Fact 2: People who get disease P in country X are more likely to die from it than anywhere else.
Answer Anticipation:
Given that a country has lowest incidence of a given disease, why are its citizens the ones most likely to die from the disease, if contracted? The paradoxical feeling is supposed to come from the idea that "if country X is so good at getting rid of disease P from occurring, why are they so bad at treating people with disease P?" But one thought that occurs to me is simply that a country with a low occurence of a certain disease is naturally going to be dumber / more clueless about treating that disease. I would assume that Egypt isn't the best place in the world to get your hypothermia treated. Primarily, we need a way to explain why people in country X who get disease P are so likely to die from it.
Correct Answer:
C
Answer Choice Analysis:
(A) If we knew that the most contagious / severe form of the disease occurred more in Country X, this would have some explanatory power, but the answer as written doesn't give us all that.

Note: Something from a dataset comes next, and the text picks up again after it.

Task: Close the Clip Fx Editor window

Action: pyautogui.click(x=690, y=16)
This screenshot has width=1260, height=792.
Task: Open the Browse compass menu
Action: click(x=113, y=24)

(B) The paradox is only concerned with "residents" of Country X, so this is irrelevant.
(C) Yes! "reported to have contracted disease P" = "diagnosed case of disease P". This helps explain why people in X who are diagnosed with P are so likely to die from it; the reported cases are almost all severe cases of the disease.
(D) Cool, but there still ARE statistics we have to go off. And country X seems to be trending in to two opposite directions. This answer isn't helping to reconcile those.
(E) We don't need to start talking about OTHER fatal illnesses. We need to hear specifically about disease P.
Takeaway/Pattern: Even though I wrote my anticipated answer in the Prephrase section, I don't recommend trying to prephrase Paradox questions. Stay flexible. Often, the correct answer finds a way to explain things that we didn't see coming.